We are about halfway through the U.S. earnings season, with 245 of the S&P 500 having already reported. Earnings are rather backward-looking, kind of like GDP reports, since the quarter started in July and ended in September. Nonetheless, companies offer a direct look at what is happening on the ground and their expectations for the coming quarters delivered via guidance. We would include Canadian earnings as well, but only 14% of the TSX has reported. Things move a little slower up here. So, let’s dive into U.S. earnings.
There is some good news: earnings growth has returned. After three quarters of negative or no earnings growth, Q3 2023 earnings appear to be coming in at about +5% compared to the same quarter last year. Based on current bottom-up analyst estimates, earnings growth is expected to continue to improve up to about 10% or so.
Continuing on a positive note, about 80% of companies have so far surprised to the upside. That is in keeping with historical norms. Impressively, this was widespread across all sectors except Energy. Growth, too, was widespread, with all sectors except Energy, Materials and Real Estate showing positive earnings improvement over last year. With commodity prices lower than a year ago, that is what drives the earnings in Energy and Materials, so it is not surprising. And, of course, Real Estate continues to struggle. Margins have also remained resilient. Yes, costs are up, but so is top-line revenue growth for most firms. Overall, it was a decent earnings season so far.
While on aggregate, it does appear that things are holding up or even improving from an earnings perspective. But it is important to remember periods of higher inflation create a great deal of confusion, not just for people making decisions but for businesses and even for economists. Inflation churns up the water, making it hard to see what is happening in the economy.

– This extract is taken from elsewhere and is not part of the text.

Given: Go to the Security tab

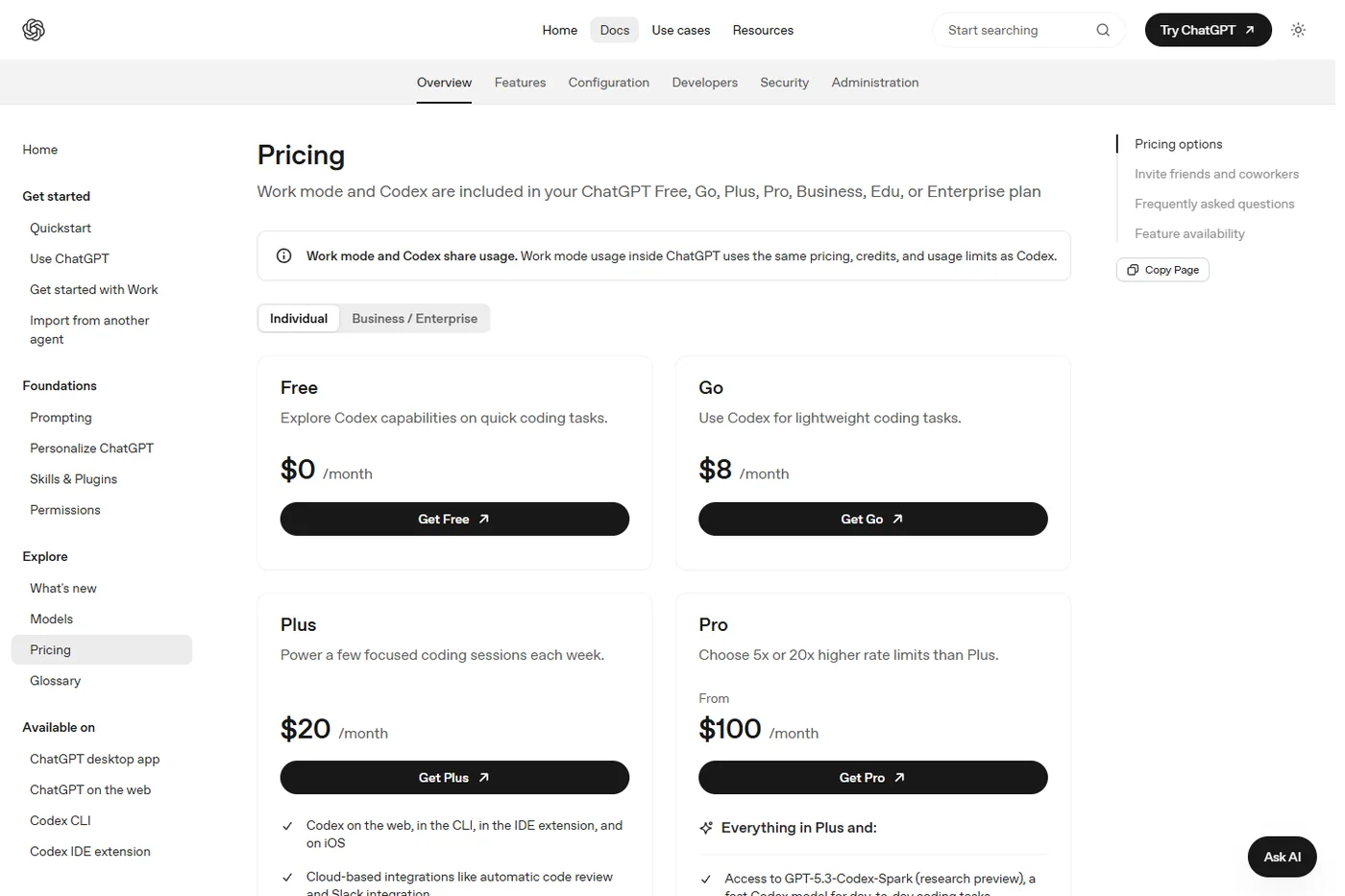Looking at the screenshot, I should (x=784, y=83).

There is no denying higher inflation helped offset higher input costs to maintain margins and help restore earnings growth. The question is not what happens as prices and producer prices come back down. Without the ability to raise prices, either input costs have to reverse as well, or margins suffer.
So, will input costs come down? Ford appears to have resolved the strike and, as a result, removed profit forecasts. Sure sounds like input costs may keep going up even as inflation comes down. This may put margins at labour-intensive industries at greater risk in the coming quarters.

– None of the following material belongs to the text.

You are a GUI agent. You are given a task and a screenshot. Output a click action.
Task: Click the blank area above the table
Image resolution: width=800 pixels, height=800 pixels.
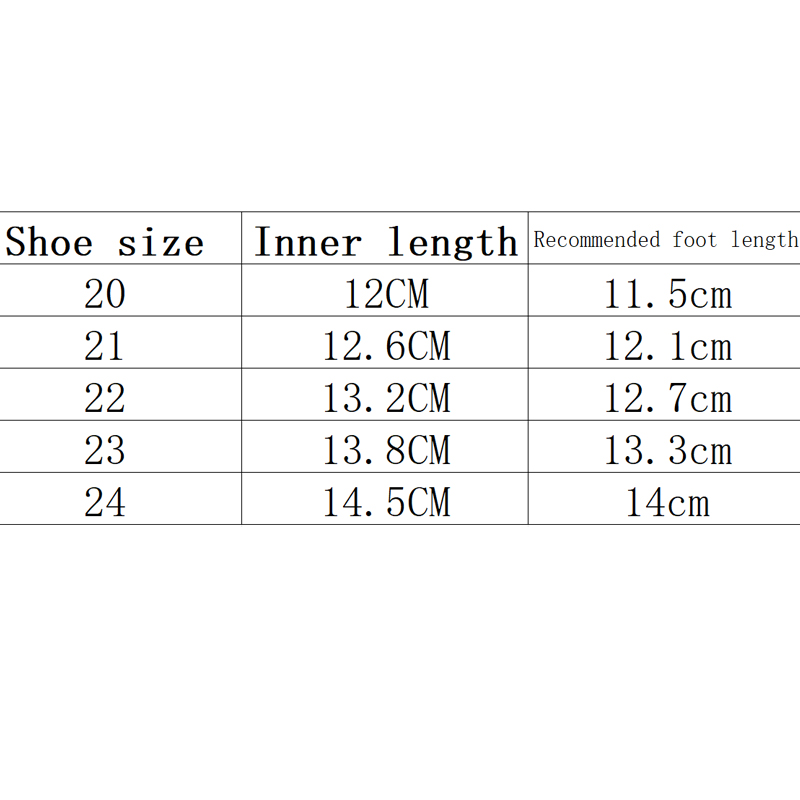pos(400,100)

There is another cost that is starting to bite: interest expense. In 2022, when yields started to rise, there was much talk about how great a job corporate America did on extending the terms of their debt when yields were so low. Absolutely true, and this has helped. But as time goes by, it starts to show up more and more as rising interest expense.
We are encouraged so far by this earnings season, but we also are starting to see forward estimates come under a bit of pressure. It is important to focus on the composition of companies, their ability to pass through costs, how labour-intensive their operations are, and what the debt situation looks like.

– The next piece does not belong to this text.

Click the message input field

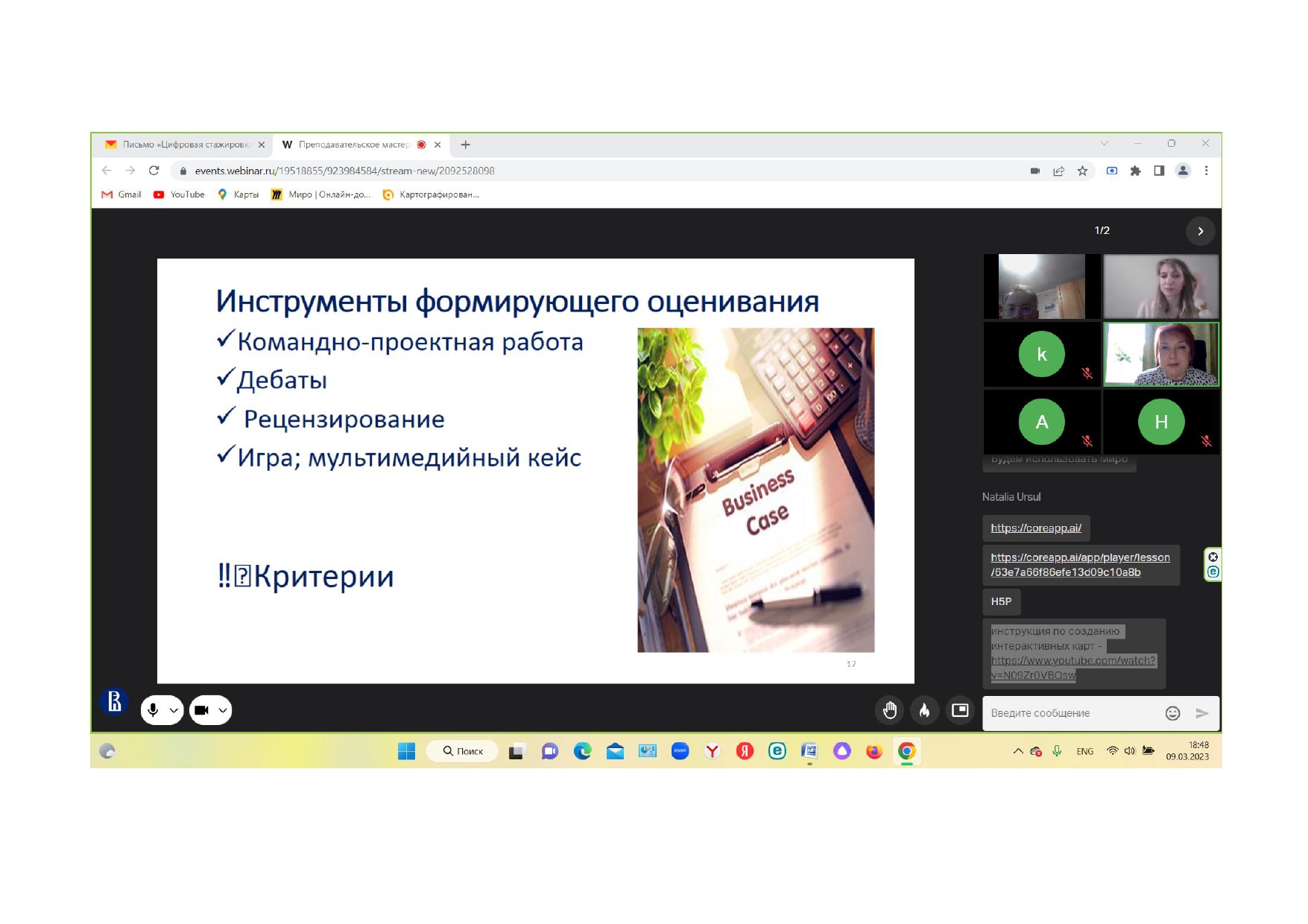point(1070,713)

Estimates for 2024 remain too high in our opinion for the S&P 500, and we believe this adds to risk. Canada and most international markets have already seen a rapid decline in estimates, which does provide a margin of safety. U.S. earnings appear the most at risk, but it really depends on the industry and the company.
Sorry, there is no quick and easy shortcut here, just the conclusion that digging deeper into fundamentals is becoming increasingly important in this challenging market.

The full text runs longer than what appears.